Let’s say you’ve been working on security on your network. You’ve made it very secure. You’ve even set up your computers so that if somebody found a USB key that was lying in the parking lot, they would not be able to plug it into the computers and infect anything that’s on the inside of your network. You’ve set up a secure firewall. You have an intrusion prevention system. There’s no way that anybody from the outside can get into your network.
And the bad guys realize this as well. Nobody’s responding to their phishing e-mails. Nobody’s clicking on the links inside of email attachments. You have built the perfect security inside of your organization. So the bad guys, instead of trying to attack you, they’re going to try to attack somebody that you visit. This is called a watering hole attack. And now you can do a little bit of research, find out where people within your company like to go on the internet, and then go to infect those locations.
One way to do this is to find out where people are going. You can take an educated guess. Find the local coffee shops or sandwich shops– maybe that would be a place to start infecting to gain access to the people that are inside of your building. Maybe there are sites that are very focused on your industry. They know somebody inside of your building is going to visit that site eventually. Instead of now sending the phishing email to you, the bad guys are going to send the phishing email to that third party site that you visit to infect them through email attachments, through a vulnerability in their site, but find some way to infect their website.

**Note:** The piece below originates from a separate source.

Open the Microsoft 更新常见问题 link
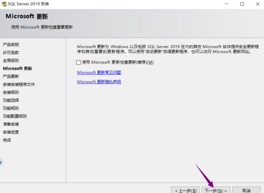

Of course these infections at the coffee shop or the sandwich shop are affecting everybody who visit the website, but that’s OK. The bad guys are simply going to wait until you visit the watering hole, and at that point they’re going to infect those people that are visiting, and now they have access to the inside of your network.
A good example of an actual watering hole attack occurred in January, 2017, and it occurred at the same time in different places around the world. The Polish Financial Supervision Authority was infected. The National Banking and Stock Commission of Mexico was infected, and a state-owned bank in Uruguay was infected. They knew that people would be visiting those locations from other banks and other financial organizations. And now that they have infected the watering hole, they were also able to infect people that were visiting the watering hole.